While you may be excited about trying new cuisine on holiday, children are naturally Neophobic and sometimes fussy eaters, which means they are resistant to trying new foods. Instead of cajoling your child to try new tastes, just accept that what they really need is reassuring familiarity. 

It’s ok if all they eat is bread, cereal, and a few sticks of melon for a week or two. Packing some of their favourite snacks to take with you can really help if they are not keen on the food provided.

If you are travelling with a formula-fed baby, make sure to pack some formula powder. Changing brands while on holiday can result in a refusal to drink and can sometimes cause tummy upset.

6. Handling tantrums on holiday

While it may be frustrating, it is common for tantrums to increase on holiday. Getting used to the new routines, weather, change in food, sleeping location and even a change in the fact that your child is spending all day every day with you if they normally attend nursery or school can lead to some big feelings and big emotions. 

Try to remind yourself that all this change is overwhelming for your child. While it may feel like they are being deliberately naughty in an attempt to sabotage your holiday, they are actually expressing their emotions in the only way they know how.

Plenty of patience and lots of hugs is the answer! Of course, trying to be a good role model is important too. Too often, as parents, we end up having our own tantrums, with lots of yelling and sulking, but while this temporary release may make us feel better, it only makes our children more dysregulated. If we want them to be calm, we have to model that calmness ourselves.

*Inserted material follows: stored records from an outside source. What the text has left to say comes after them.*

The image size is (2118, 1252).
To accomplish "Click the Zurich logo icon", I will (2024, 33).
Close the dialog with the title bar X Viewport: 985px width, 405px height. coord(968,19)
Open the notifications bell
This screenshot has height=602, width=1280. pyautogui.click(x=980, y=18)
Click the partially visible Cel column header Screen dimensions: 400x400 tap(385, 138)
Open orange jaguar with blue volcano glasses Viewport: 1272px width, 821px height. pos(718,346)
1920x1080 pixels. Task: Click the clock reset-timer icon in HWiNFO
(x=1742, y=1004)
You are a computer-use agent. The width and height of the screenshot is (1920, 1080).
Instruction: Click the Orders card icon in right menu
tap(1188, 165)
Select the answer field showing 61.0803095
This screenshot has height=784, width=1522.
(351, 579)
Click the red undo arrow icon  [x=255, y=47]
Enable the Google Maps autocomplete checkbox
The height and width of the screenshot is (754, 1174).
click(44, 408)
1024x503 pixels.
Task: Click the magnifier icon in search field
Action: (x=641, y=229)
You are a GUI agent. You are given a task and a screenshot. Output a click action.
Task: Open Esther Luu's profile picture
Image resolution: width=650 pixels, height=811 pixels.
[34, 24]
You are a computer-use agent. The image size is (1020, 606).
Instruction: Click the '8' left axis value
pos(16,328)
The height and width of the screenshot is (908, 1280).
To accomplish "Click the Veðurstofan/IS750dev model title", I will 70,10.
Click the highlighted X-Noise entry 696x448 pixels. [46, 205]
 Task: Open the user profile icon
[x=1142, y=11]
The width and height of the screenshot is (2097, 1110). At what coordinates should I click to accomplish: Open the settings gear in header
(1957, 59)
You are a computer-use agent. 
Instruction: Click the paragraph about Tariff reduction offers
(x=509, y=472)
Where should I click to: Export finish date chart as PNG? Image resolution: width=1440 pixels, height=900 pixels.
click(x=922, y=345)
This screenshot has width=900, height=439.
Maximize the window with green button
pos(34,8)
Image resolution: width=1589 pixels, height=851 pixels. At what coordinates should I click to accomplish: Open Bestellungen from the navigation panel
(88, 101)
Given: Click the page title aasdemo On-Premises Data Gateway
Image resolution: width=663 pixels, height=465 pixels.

7. Packing a first aid kit

Don’t rely on being able to access first aid and medical supplies when you need them, wherever you are going. Making a bag up with the basics and taking it with you every day is the safest and most practical solution. 

If you’re travelling abroad then brands will be different, there may be language barriers and many products can cost significantly more. If you don’t use the kit, then it’s still money well spent as you’ll have everything you need in one place when you get home. If you’re not sure what to include, speak with a local pharmacist for some top tips.

8. Returning to normal back home

Try to book an extra day or two off work after you return home, not just to cope with the mountain of laundry you’ll inevitably bring home with you, but so that everybody can decompress before returning to the normal routine. 

This is especially important if you are travelling long haul. Jet lag takes longer to recover from for children, and allowing their body clock to reset naturally over a couple of days at home is the gentlest way that causes the least stress for both them and you.